Complexity cases and how to use them

You already understand what each case means and have seen some examples of where they apply. This topic will teach you a crucial skill for algorithm developers: how to select an algorithm from possible options by analysing the best, average, and worst cases. To do this, you need to understand the advantages and drawbacks of examining each case. You also have to learn the type of information you get from each case. Let's get started!

Bias of Best Cases

Picture an automated system at a factory that deals with a specific data format. The system's program should be tailored to the data for top performance. For instance, if you only need to process every third column in the data, there's no need to check the others. A program optimised for certain data will demonstrate the best performance. However, another factory might not be able to use your program. Such a program is highly dependent on the data, making it difficult to adapt to different data.

Therefore, overall development and choice of algorithms are rarely based on the best-case performance. Developers never create an algorithm based on the best-case scenario so that the algorithm remains versatile and flexible.

Worst Case is Best for Analysis

Studying worst cases is handy for efficiency analysis as algorithms are usually compared based on worst cases. In terms of runtime, the worst-case time complexity equates to the longest running time required for an algorithm to finish, given any input of size $n$. It guarantees that the algorithm execution will not exceed the stated time. The growth order of the worst-case complexity, such as quadratic or logarithmic, is commonly used to compare the efficiency of two algorithms.

For example, you'll notice that the worst case of quicksort is much "worse" than the worst case of merge sort as it grows more rapidly.

When discussing an algorithm's time complexity, it specifically refers to the worst case. Therefore, when you hear "Bubblesort complexity is $O(n^2)$", it means the worst case of this algorithm.

Complexity of Studying Average Cases

You might initially think that studying average cases is pointless if you're looking at the worst. Working with the worst cases allows you to include a time margin. Also, assessments based on the worst case are guaranteed to be dependable and error-free. So, does the study of average cases by computer scientists mean it's necessary for everyone?
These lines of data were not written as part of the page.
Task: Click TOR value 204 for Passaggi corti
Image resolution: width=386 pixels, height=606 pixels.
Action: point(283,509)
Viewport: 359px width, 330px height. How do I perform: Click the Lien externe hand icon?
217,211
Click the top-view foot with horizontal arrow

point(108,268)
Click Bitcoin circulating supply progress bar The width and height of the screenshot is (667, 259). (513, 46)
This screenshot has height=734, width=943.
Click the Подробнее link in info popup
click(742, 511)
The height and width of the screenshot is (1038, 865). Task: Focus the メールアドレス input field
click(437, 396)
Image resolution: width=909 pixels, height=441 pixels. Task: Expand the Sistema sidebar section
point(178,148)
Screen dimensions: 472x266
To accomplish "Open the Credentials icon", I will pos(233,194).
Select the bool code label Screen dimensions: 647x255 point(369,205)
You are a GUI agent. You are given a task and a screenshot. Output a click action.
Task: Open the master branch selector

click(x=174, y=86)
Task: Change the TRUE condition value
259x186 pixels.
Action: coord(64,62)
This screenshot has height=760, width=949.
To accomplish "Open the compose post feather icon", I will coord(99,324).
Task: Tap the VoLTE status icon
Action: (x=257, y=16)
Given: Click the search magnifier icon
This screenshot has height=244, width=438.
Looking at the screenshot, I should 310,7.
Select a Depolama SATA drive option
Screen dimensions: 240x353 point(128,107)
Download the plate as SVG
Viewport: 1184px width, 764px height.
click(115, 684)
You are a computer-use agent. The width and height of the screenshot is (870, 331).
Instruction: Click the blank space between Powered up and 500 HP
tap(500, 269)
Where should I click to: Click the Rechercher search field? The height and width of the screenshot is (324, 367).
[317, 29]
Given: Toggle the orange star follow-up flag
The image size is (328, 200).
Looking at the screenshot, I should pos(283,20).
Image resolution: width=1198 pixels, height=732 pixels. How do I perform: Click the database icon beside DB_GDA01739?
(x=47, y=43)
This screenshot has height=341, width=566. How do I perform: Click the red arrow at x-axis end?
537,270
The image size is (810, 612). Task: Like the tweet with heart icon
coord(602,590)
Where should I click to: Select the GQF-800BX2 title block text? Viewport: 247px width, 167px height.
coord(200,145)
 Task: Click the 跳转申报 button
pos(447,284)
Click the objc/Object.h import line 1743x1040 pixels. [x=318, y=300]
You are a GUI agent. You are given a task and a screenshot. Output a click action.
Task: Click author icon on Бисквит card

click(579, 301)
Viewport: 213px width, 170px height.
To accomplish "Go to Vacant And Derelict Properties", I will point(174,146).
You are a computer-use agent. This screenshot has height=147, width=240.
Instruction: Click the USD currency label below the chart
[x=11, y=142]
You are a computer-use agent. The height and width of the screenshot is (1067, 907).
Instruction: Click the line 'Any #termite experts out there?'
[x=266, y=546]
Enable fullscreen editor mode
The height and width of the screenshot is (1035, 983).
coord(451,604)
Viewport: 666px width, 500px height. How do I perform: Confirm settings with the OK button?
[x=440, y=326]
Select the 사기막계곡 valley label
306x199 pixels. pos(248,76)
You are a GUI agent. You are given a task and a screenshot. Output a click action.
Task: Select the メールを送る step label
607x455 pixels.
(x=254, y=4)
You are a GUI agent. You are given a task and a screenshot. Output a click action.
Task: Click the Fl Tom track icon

Yes, it does! There are three main reasons for studying average-case complexity:

1. The inputs that generate the worst case are uncommon, so the worst case might not be indicative;

2. Analysing average cases helps to develop optimal algorithms in various fields;

3. If the worst cases of two algorithms are similar, their average cases may vary, making the comparison of the average cases more illustrative.

Example

Okay, you understand the who, what, when, where, and why, but you still have to fully grasp the "how". In other words, you need a deeper understanding of how to decide between algorithms considering their best, average, and worst cases. Let's examine an example where you have to select a sorting algorithm. Suppose you want to sort a few of the first digits of $\pi = 3.1415926535897932384626433832795...$.

If we regard $\pi$ as an $[3,1,4,1,5,9,2,6,5,3,5,8,9]$ array, then almost every sorting algorithm will work because the array of $\pi$ digits isn't too large. But what if we consider many more digits? Below, you can see the algorithms and their calculated complexity cases:

Given a small but unsorted array, we can't consider it as the best case of a dataset. This means we can disregard the "Best case" column entirely. Now, let's look at the common sequence of the first digits of $\pi$. It makes sense to concentrate on the average cases of the sorting algorithms presented. Their time complexities are $O(n \cdot log\:n)$, $O(n^2)$, and $O(n \cdot n!)$. As the last two are worse than $O(n \cdot log \:n)$, you can confidently select either quick sort or merge sort.

But how do you make the final decision? For this, you also need to examine the worst case. What if you had to sort the first 10,000 digits of $\pi$? This isn't the worst case since there are more than 10,000 digits in $\pi$, but such a large array has to be accounted for. Therefore, you can conclude that the merge sort algorithm will be the best choice for your situation.

Conclusion

Identifying the best, average, and worst cases for an algorithm you're considering is mandatory, as the result will directly affect your program's efficiency. Normally, you don't need to consider the best case as the algorithm you choose to implement won't always have the same dataset as input. However, understanding the algorithm's upper limit is vital, as it ensures you can fit the algorithm's execution within a known limited time.

Analyzing average cases isn't pointless, even if you know the worst-case time complexity. Comparisons between two algorithms are more accurate when you know the average cases because it's rare for the worst cases to occur in practice. Thus, considering the average cases is more suitable for real-life scenarios and statistics.

Reviewing complexity cases is important for a variety of tasks like cryptography, sorting problems, data structures, and optimization. It's a central part of studying algorithms, and future topics related to specific algorithms will always include their complexity analysis.